Data records:
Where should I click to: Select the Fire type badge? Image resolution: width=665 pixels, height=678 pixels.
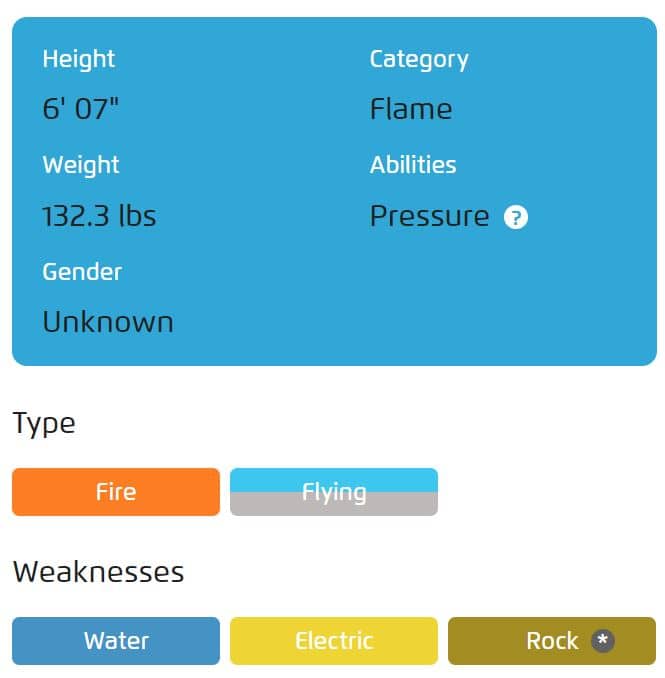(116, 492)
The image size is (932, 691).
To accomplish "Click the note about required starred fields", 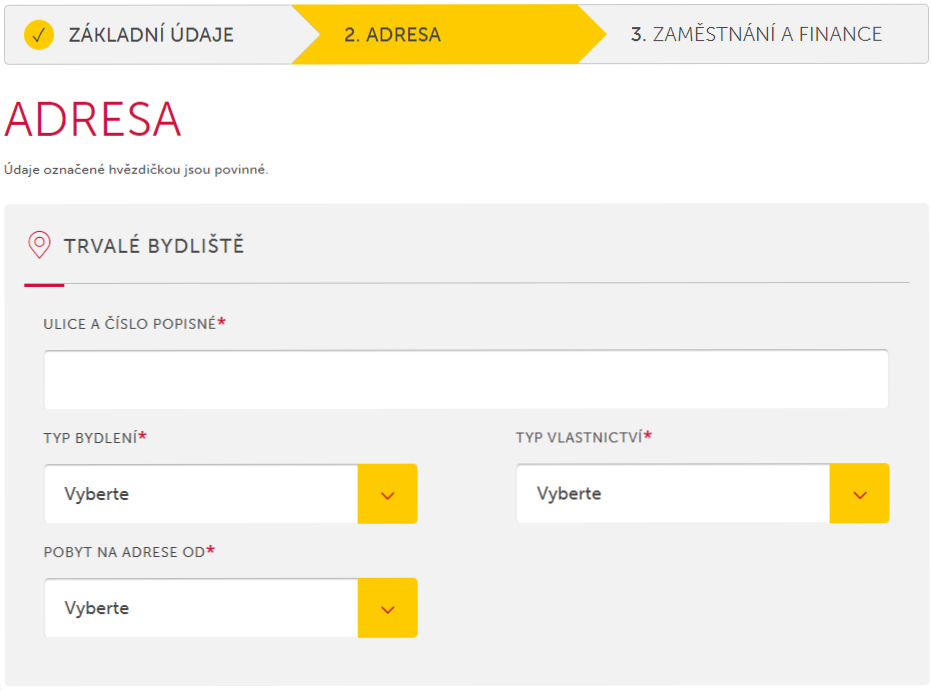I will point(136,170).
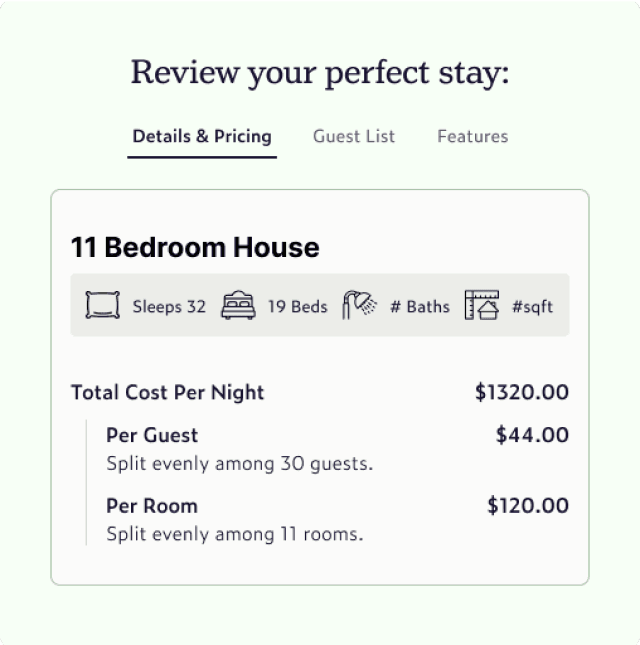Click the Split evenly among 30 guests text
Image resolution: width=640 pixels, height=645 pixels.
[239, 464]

Task statement: Print out the entries above word for word from the first line to the line containing "The image size is (932, 691).", both included, omitting the pictures.

Solved exercise:
Where should I click to: Select the Fire type badge? Image resolution: width=665 pixels, height=678 pixels.
(116, 492)
The image size is (932, 691).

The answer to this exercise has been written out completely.